------ EXCERPT TO READ
2. At the hearing of this application, learned counsel Mr. Kanyi Kiruchi appeared for the applicant. There was no appearance for the respondents. Satisfied the firm of Njoroge Kugwa & Co. Advocates for the respondents was served with the hearing notice on 21st November 2018, this Court proceeded to hear the application for extension of time.
3. Counsel relied on the affidavit deposed by the applicant in support of the Motion. He submitted there was no inordinate delay in presenting the instant application; judgment was delivered on 2nd March 2018 and the application was filed on 11th May 2018; the application is approximately 45 days late from the date of impugned judgment.
4. In support of the application, it was urged the applicant was previously represented by the firm of Kiarie Joshua & Co. Advocates; without knowledge of the applicant, judgment was delivered on 2nd March 2018; the applicant deposes she was not present when judgment was delivered but her previous counsel was present in court; she was later informed the outcome of the case but this was after the 14-day period had lapsed; her previous advocate informed her she was to facilitate survey on LR No. Chania/Ngorongo/633 and that the respondent was entitled to ¼ acre out of the larger portion of LR No. Chania/Ngorongo/633. Upon being informed the details of the judgment, the applicant was aggrieved and decided to appoint a new firm of advocates namely Kanyi Kiruchi & Co. Advocates; that failure to file and lodge the Notice of Appeal was due to factors beyond her control; there has been no inordinate delay after the new advocate was instructed; and there is no prejudice to the respondents if leave to extend time is granted.
------------
------ DATA SHOWN
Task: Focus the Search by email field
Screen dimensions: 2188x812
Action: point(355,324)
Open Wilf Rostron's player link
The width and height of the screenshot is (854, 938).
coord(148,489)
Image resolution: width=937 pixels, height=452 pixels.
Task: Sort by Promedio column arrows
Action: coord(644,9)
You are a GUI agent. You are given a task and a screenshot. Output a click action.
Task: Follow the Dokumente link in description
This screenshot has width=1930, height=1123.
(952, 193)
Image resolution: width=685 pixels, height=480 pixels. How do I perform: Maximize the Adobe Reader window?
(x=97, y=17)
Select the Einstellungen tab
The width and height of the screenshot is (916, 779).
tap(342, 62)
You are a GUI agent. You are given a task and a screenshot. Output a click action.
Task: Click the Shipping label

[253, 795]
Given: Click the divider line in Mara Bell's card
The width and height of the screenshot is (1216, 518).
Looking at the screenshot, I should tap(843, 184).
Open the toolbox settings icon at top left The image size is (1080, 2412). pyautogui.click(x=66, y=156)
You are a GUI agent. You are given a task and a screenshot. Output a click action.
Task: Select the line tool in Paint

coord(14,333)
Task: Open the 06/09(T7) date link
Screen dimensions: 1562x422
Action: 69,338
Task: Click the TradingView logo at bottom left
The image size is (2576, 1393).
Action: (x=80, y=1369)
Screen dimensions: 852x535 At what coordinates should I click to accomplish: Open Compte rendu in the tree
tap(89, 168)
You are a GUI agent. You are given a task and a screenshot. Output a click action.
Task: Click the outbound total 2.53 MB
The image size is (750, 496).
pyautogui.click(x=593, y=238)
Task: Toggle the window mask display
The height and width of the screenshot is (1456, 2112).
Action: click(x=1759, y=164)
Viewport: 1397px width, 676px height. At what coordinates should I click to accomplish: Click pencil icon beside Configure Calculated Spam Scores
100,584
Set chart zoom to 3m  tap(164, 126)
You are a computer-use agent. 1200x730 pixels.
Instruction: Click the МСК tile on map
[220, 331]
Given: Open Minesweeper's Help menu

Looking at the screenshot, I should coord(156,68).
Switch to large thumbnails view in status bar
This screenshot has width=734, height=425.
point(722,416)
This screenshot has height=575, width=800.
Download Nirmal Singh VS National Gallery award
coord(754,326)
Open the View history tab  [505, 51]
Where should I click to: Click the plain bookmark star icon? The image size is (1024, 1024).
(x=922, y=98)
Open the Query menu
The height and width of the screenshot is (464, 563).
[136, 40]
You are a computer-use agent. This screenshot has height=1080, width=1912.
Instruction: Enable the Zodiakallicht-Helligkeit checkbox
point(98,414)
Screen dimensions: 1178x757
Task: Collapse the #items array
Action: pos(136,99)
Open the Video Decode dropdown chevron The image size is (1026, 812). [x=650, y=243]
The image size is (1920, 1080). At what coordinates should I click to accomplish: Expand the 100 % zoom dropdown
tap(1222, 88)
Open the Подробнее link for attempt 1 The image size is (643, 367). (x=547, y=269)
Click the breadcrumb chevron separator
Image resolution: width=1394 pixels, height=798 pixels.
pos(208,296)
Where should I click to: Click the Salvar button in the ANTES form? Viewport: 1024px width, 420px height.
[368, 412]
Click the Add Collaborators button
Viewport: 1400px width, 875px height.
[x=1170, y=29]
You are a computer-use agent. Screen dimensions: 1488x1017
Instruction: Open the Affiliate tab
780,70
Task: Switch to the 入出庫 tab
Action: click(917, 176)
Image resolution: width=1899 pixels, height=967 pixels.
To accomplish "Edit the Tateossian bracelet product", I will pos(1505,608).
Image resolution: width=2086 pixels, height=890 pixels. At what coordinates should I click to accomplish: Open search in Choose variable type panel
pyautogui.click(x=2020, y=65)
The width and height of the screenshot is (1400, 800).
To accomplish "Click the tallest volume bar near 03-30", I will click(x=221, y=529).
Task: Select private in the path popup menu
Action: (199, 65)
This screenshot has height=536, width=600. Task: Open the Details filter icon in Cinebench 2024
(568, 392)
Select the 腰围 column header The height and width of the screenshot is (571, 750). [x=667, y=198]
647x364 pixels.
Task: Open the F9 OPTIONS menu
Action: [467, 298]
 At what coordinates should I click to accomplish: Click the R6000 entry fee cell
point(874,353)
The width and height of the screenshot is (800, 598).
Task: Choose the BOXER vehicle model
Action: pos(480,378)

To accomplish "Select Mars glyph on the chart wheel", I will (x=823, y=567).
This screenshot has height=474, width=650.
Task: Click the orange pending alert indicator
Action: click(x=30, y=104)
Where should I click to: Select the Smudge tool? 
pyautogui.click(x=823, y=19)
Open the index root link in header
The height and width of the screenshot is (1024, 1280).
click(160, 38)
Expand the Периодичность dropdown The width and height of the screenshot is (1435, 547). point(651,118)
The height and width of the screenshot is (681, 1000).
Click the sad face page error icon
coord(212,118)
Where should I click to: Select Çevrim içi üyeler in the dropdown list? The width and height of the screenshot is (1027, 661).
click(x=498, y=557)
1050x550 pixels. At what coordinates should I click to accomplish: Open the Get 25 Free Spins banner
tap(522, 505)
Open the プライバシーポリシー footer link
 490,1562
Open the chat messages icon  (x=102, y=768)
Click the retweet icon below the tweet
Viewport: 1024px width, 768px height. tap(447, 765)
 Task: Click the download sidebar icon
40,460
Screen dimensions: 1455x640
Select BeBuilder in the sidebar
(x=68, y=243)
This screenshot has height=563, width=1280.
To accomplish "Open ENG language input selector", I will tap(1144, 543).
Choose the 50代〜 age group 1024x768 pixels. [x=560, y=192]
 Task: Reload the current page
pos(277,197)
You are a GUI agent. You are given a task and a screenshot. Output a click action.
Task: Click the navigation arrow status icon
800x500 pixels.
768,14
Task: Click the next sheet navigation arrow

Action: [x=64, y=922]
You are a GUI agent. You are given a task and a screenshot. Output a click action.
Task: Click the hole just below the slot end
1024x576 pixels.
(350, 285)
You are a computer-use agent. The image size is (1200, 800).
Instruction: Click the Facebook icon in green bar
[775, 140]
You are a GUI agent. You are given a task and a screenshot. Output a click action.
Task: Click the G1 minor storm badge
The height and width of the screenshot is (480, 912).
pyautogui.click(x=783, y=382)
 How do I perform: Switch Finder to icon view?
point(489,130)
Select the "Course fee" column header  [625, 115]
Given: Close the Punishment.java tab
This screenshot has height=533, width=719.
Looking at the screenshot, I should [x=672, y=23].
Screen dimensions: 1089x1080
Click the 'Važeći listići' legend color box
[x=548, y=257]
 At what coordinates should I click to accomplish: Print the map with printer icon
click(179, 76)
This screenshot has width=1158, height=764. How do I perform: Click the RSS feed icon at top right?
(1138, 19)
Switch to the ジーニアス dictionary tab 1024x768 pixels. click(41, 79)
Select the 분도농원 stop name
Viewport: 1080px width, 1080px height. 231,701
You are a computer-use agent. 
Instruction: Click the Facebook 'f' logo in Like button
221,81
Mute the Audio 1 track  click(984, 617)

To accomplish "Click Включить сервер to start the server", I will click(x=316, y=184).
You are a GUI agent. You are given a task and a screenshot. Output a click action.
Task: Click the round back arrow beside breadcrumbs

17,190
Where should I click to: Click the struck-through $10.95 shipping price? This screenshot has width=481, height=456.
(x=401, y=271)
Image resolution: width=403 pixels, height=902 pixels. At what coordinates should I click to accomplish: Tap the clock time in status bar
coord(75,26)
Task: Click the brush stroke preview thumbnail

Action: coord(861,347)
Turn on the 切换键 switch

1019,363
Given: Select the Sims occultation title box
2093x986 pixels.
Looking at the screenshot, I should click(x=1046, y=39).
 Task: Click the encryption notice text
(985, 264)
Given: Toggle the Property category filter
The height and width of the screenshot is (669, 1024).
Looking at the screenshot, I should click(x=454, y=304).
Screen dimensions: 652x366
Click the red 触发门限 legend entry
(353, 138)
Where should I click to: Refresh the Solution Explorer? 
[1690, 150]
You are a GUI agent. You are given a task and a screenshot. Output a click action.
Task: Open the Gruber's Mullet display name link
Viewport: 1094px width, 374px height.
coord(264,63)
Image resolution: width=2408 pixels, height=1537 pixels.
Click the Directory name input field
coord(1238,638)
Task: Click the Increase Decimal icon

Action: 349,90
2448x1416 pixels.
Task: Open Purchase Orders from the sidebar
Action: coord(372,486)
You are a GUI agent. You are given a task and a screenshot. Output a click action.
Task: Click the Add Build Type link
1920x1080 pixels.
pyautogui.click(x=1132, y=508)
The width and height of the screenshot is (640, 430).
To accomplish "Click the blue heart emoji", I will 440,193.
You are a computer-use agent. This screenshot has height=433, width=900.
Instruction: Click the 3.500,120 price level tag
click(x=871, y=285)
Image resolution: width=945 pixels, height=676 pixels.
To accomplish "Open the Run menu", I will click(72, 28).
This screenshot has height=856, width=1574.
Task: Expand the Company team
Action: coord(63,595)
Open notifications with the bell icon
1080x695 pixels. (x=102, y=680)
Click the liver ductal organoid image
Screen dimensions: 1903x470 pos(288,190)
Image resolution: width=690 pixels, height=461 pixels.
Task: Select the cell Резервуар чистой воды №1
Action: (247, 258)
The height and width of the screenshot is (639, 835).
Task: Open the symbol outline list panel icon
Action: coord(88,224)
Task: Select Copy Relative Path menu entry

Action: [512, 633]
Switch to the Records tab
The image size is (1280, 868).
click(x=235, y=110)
------------
#### DIRECTIONS:
A) In one to three sentences, explain why the Court went ahead with the hearing in the court ruling excerpt even though no one appeared for the respondents.
B) Resume the court ruling excerpt, picking up after its final sentence.
The records have no connection to the court ruling excerpt.

#### EXERCISE RESPONSES:
A) The Court was satisfied that the respondents' advocates, Njoroge Kugwa & Co. Advocates, had been served with the hearing notice on 21st November 2018. It therefore proceeded to hear the application for extension of time.

B)
5. Counsel for the applicant cited the case of Athumani Nusura Juma vs. Afwa Mohamed Ramadhan (2016) eKLR to support the proposition that it is an excusable delay if all parties are confused or not aware of the date of judgment. The case of Imperial Bank Limited (In Receivership) vs. Alnashir Popat & 18th Others (2018) eKLR was also cited.
6. I have considered the Notice of Motion dated 9th May 2018 and the supporting affidavit thereof. I have also considered the authorities cited by the applicant. The case of Athumani Nusura Juma vs. Afwa Mohamed Ramadhan (2016) eKLR is distinguishable as all parties in the instant matter had knowledge of the date of judgment. It is conceded by the applicant that she was represented by counsel on the date of delivery of the impugned judgment.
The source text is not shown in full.